Task objective → Although the entries contain pictures, only their words should be duplicated exactly.

Data to use →

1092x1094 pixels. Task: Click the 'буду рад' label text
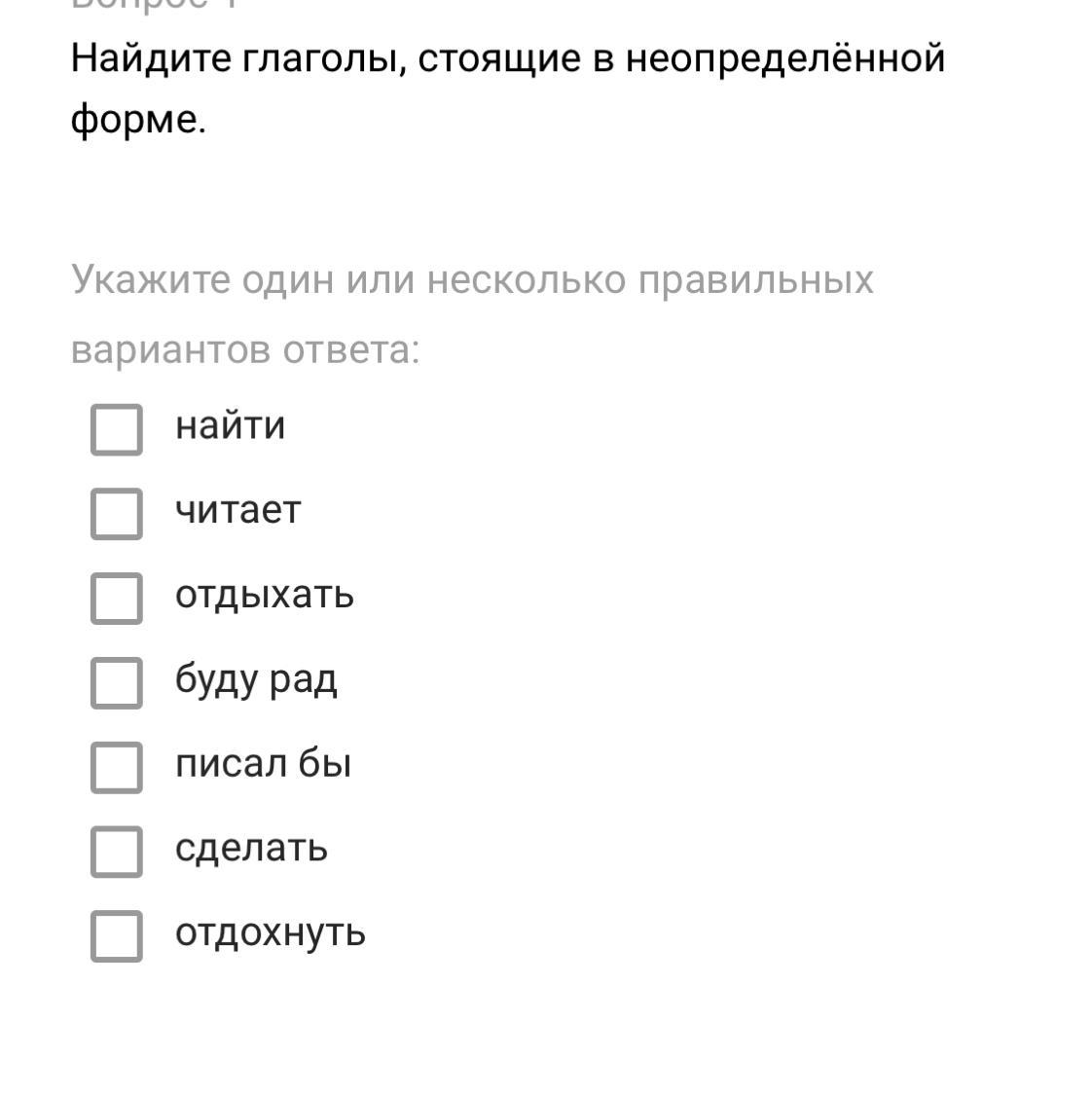[256, 679]
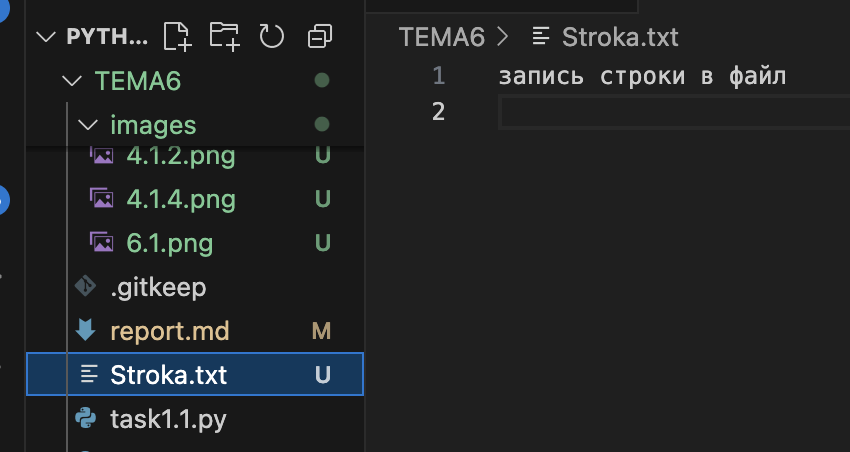Click the New Folder icon in Explorer
This screenshot has width=850, height=452.
225,37
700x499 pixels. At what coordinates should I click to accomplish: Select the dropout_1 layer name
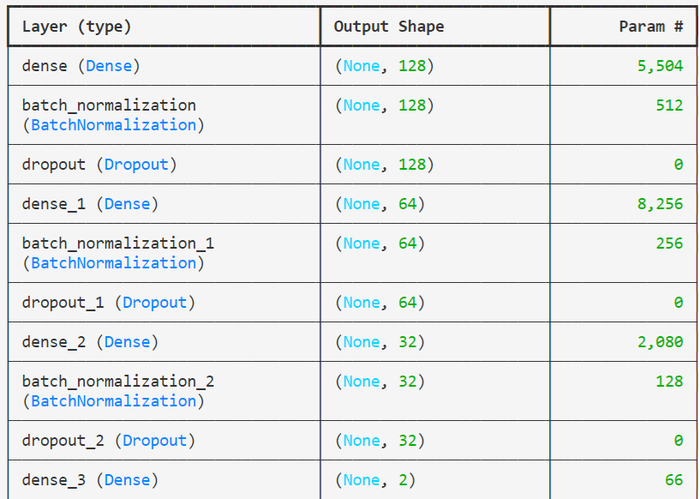64,302
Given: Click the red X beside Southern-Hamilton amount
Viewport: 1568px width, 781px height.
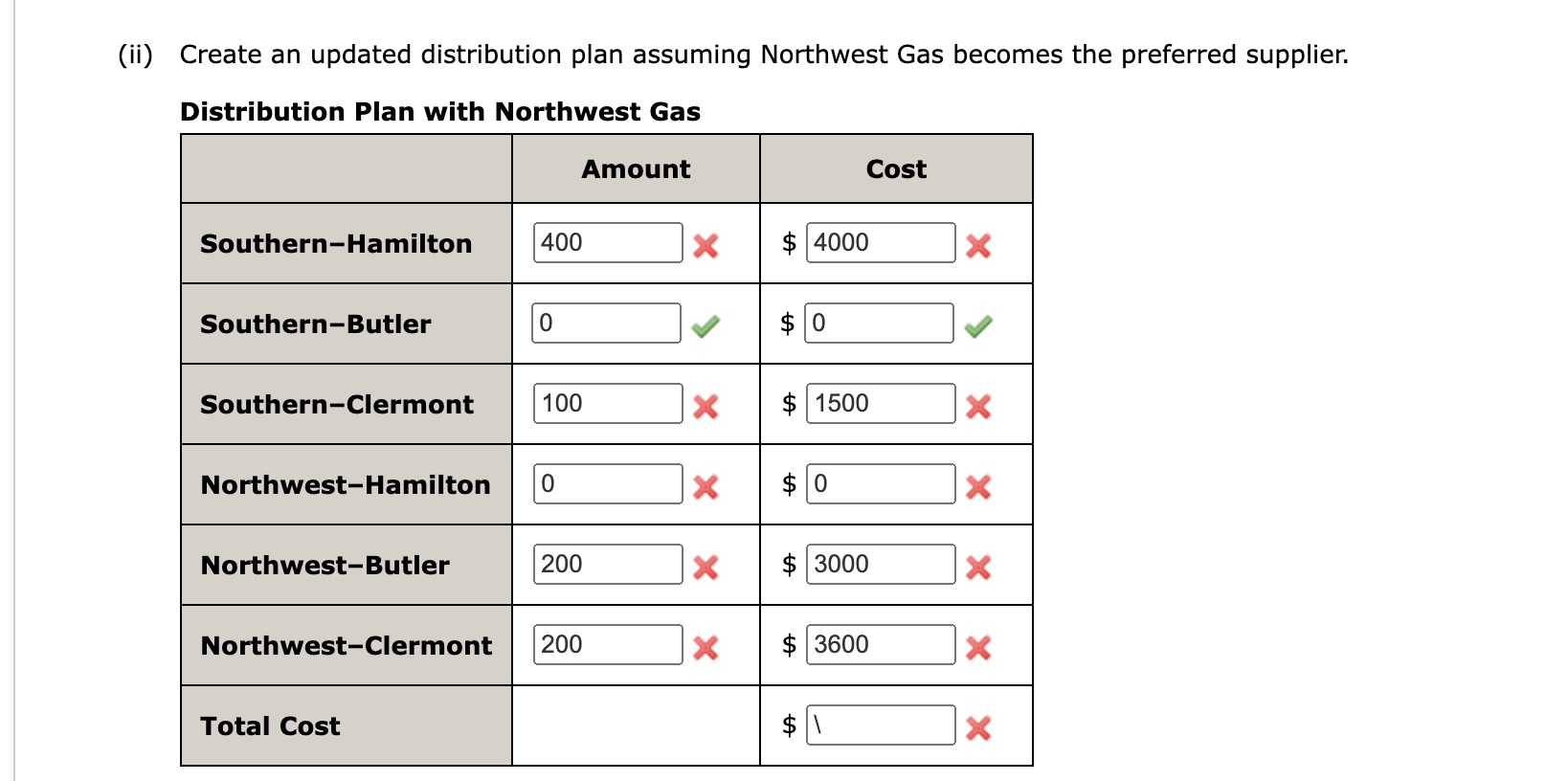Looking at the screenshot, I should pos(706,246).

Result for this task →
1092x1094 pixels. Task: Click the 'буду рад' label text
[256, 679]
Click the New Folder icon in Explorer
This screenshot has width=850, height=452.
225,37
700x499 pixels. At what coordinates should I click to accomplish: Select the dropout_1 layer name
64,302
Given: Click the red X beside Southern-Hamilton amount
Viewport: 1568px width, 781px height.
Looking at the screenshot, I should pos(706,246).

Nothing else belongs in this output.